- GOAL OF THE EXERCISE:
Repeat every record exactly as given.

[Recorded data]
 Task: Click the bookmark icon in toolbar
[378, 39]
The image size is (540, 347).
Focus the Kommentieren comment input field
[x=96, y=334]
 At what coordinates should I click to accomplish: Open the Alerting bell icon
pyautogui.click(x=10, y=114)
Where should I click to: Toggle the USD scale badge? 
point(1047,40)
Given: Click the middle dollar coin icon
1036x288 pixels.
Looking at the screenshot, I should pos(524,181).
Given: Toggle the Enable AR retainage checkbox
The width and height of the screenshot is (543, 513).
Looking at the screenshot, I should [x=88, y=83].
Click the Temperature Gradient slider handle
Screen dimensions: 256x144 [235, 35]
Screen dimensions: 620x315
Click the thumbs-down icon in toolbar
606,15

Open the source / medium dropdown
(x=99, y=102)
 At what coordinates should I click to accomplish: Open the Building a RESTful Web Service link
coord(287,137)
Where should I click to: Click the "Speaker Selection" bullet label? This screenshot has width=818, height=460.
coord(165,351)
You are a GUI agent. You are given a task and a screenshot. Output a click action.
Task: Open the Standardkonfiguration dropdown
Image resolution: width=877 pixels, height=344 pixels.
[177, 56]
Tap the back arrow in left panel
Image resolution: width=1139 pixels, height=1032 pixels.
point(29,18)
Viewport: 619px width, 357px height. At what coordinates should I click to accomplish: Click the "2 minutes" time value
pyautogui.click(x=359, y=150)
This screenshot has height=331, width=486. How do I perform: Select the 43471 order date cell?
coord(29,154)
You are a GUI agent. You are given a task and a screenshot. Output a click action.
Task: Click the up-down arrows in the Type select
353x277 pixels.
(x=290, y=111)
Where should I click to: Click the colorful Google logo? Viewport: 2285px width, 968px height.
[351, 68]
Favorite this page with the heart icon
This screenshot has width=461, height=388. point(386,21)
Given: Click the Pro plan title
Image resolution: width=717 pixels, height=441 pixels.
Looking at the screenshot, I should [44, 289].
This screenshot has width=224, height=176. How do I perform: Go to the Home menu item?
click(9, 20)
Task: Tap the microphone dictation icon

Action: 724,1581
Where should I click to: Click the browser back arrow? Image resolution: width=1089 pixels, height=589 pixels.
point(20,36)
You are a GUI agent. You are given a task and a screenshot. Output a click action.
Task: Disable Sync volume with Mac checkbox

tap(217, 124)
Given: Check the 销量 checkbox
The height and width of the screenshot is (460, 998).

- FINAL ANSWER:
 Task: Click the bookmark icon in toolbar
[378, 39]
The image size is (540, 347).
Focus the Kommentieren comment input field
[x=96, y=334]
 At what coordinates should I click to accomplish: Open the Alerting bell icon
pyautogui.click(x=10, y=114)
Where should I click to: Toggle the USD scale badge? 
point(1047,40)
Given: Click the middle dollar coin icon
1036x288 pixels.
Looking at the screenshot, I should pos(524,181).
Given: Toggle the Enable AR retainage checkbox
The width and height of the screenshot is (543, 513).
Looking at the screenshot, I should [x=88, y=83].
Click the Temperature Gradient slider handle
Screen dimensions: 256x144 [235, 35]
Screen dimensions: 620x315
Click the thumbs-down icon in toolbar
606,15

Open the source / medium dropdown
(x=99, y=102)
 At what coordinates should I click to accomplish: Open the Building a RESTful Web Service link
coord(287,137)
Where should I click to: Click the "Speaker Selection" bullet label? This screenshot has width=818, height=460.
coord(165,351)
You are a GUI agent. You are given a task and a screenshot. Output a click action.
Task: Open the Standardkonfiguration dropdown
Image resolution: width=877 pixels, height=344 pixels.
[177, 56]
Tap the back arrow in left panel
Image resolution: width=1139 pixels, height=1032 pixels.
point(29,18)
Viewport: 619px width, 357px height. At what coordinates should I click to accomplish: Click the "2 minutes" time value
pyautogui.click(x=359, y=150)
This screenshot has height=331, width=486. How do I perform: Select the 43471 order date cell?
coord(29,154)
You are a GUI agent. You are given a task and a screenshot. Output a click action.
Task: Click the up-down arrows in the Type select
353x277 pixels.
(x=290, y=111)
Where should I click to: Click the colorful Google logo? Viewport: 2285px width, 968px height.
[351, 68]
Favorite this page with the heart icon
This screenshot has width=461, height=388. point(386,21)
Given: Click the Pro plan title
Image resolution: width=717 pixels, height=441 pixels.
Looking at the screenshot, I should [44, 289].
This screenshot has width=224, height=176. How do I perform: Go to the Home menu item?
click(9, 20)
Task: Tap the microphone dictation icon

Action: 724,1581
Where should I click to: Click the browser back arrow? Image resolution: width=1089 pixels, height=589 pixels.
point(20,36)
You are a GUI agent. You are given a task and a screenshot. Output a click action.
Task: Disable Sync volume with Mac checkbox

tap(217, 124)
Given: Check the 销量 checkbox
The height and width of the screenshot is (460, 998).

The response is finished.